Description of the task: Transcribe exactly everything in the data below from the line containing "Task: Click the column icon beside Region" down to the line containing "has width=1182, height=935.", both lines included and nothing further.

[Data records]

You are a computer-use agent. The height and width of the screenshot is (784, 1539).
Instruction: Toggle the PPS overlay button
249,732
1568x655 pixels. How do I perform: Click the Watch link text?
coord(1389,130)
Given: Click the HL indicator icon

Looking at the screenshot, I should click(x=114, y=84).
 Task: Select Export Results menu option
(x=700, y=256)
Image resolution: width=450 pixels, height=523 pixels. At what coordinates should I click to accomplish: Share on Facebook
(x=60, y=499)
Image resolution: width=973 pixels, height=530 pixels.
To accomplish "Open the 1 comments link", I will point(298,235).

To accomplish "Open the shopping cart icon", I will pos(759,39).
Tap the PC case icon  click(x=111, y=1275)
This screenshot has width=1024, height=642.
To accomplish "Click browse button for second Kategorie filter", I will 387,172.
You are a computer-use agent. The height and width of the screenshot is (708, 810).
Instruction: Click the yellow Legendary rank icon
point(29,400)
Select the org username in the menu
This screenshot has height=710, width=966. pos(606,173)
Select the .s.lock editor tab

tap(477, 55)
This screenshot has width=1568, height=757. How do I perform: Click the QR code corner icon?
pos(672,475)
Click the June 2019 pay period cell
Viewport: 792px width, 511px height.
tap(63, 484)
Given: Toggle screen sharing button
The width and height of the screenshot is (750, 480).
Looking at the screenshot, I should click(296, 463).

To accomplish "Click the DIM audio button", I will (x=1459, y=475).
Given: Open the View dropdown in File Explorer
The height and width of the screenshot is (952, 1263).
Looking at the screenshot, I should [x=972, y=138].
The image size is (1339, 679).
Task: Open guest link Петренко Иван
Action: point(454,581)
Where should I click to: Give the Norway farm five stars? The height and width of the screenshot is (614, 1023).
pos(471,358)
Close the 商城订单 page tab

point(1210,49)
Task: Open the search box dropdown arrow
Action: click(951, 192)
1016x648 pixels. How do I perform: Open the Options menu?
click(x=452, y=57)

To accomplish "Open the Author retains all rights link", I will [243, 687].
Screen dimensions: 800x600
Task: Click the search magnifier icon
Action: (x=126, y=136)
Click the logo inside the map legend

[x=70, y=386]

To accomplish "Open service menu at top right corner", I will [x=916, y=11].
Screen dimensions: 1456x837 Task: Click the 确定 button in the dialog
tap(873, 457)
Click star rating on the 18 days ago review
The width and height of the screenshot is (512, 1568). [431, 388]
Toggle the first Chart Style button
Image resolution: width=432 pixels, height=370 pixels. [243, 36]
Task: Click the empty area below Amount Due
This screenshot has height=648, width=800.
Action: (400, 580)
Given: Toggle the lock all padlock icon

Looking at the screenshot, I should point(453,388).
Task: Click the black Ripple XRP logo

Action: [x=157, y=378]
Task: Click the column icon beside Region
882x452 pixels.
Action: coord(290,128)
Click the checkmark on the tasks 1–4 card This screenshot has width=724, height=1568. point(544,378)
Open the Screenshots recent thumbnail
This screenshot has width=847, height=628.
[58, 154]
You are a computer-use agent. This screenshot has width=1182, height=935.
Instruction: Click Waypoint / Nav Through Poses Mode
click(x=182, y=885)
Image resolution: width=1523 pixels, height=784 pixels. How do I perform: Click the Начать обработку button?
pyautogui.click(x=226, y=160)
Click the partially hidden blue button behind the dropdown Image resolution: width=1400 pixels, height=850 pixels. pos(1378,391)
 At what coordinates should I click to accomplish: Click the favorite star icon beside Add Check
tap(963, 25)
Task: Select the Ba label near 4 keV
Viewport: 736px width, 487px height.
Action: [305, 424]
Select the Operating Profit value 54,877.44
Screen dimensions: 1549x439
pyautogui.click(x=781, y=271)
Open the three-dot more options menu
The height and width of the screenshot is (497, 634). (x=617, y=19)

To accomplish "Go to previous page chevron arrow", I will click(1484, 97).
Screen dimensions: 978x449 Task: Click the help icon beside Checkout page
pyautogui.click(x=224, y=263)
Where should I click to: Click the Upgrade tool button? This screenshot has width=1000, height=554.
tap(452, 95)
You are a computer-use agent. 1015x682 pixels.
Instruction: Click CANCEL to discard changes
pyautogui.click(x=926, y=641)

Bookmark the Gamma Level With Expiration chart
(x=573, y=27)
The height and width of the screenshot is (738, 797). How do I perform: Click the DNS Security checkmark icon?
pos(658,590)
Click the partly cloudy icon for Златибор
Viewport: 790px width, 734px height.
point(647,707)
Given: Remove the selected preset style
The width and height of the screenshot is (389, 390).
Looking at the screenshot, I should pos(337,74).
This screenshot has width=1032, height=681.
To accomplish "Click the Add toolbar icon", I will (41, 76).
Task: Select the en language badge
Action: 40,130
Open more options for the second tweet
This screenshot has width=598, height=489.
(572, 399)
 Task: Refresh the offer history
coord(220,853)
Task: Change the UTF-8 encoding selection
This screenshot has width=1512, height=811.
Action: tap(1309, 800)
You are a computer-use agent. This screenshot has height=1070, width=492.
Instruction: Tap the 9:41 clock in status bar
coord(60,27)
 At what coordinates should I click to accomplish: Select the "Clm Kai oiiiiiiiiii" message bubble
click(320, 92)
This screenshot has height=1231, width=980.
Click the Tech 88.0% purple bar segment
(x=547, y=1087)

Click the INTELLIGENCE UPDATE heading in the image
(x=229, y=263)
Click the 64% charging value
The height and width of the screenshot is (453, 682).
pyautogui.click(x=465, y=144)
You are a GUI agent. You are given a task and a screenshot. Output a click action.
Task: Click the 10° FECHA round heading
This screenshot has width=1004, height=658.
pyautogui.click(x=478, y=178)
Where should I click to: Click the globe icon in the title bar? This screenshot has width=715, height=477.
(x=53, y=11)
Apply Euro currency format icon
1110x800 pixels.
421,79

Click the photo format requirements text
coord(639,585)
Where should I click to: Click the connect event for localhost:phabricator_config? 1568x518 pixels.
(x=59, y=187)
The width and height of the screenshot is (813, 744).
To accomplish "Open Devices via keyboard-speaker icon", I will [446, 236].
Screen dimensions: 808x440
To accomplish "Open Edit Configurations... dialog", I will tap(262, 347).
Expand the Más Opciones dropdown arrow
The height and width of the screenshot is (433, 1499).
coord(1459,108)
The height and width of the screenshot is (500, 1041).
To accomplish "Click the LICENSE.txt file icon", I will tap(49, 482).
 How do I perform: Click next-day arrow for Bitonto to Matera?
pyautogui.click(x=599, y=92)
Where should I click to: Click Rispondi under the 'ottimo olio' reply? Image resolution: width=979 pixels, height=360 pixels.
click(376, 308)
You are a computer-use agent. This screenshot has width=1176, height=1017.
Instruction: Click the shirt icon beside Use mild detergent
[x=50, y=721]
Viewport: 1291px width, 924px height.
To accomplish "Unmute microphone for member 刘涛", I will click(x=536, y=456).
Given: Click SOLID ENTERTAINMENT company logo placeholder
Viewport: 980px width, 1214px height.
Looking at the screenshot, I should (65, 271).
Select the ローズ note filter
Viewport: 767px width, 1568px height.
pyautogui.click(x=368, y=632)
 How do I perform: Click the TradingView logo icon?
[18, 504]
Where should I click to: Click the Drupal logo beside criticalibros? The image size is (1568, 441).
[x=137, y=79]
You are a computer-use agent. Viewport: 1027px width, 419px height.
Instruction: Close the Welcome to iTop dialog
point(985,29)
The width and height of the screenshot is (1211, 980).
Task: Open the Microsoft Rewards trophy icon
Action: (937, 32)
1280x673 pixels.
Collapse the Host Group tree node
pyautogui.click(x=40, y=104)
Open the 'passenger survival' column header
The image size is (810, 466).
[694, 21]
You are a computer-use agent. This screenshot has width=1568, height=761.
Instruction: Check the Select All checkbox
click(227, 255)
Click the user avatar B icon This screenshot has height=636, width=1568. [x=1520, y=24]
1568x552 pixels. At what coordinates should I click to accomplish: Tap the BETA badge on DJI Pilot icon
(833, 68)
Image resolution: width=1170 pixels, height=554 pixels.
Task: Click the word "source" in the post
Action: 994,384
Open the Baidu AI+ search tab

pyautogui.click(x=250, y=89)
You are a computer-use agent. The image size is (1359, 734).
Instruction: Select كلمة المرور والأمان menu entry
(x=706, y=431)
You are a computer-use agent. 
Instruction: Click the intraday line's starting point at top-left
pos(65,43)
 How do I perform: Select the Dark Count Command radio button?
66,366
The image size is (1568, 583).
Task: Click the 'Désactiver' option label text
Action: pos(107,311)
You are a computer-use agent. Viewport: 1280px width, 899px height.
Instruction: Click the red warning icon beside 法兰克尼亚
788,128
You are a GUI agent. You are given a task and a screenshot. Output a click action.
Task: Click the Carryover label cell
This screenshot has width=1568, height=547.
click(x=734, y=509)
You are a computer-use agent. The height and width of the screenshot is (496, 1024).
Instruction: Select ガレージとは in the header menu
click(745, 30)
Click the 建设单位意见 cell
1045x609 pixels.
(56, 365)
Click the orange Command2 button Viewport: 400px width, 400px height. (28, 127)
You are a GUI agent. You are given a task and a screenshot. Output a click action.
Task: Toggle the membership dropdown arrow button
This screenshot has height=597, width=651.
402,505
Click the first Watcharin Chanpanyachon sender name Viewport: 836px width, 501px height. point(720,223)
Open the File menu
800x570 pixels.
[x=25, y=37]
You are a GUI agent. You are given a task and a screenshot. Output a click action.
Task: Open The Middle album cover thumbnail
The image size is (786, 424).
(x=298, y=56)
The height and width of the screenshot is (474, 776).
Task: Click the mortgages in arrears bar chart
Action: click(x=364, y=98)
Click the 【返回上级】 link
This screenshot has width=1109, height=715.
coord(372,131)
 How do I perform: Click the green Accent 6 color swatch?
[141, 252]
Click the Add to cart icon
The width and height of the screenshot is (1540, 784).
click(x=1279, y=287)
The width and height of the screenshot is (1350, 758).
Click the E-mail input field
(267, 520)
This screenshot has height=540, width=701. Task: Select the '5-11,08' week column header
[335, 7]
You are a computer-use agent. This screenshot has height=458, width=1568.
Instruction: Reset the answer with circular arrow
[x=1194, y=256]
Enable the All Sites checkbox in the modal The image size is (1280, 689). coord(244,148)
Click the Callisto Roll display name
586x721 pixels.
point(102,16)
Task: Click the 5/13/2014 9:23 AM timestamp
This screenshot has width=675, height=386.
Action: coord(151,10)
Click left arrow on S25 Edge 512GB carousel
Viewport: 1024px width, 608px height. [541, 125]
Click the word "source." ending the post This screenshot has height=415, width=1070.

[/Data records]

Response for this exercise:
Task: Click the column icon beside Region
882x452 pixels.
Action: coord(290,128)
Click the checkmark on the tasks 1–4 card This screenshot has width=724, height=1568. point(544,378)
Open the Screenshots recent thumbnail
This screenshot has width=847, height=628.
[58, 154]
You are a computer-use agent. This screenshot has width=1182, height=935.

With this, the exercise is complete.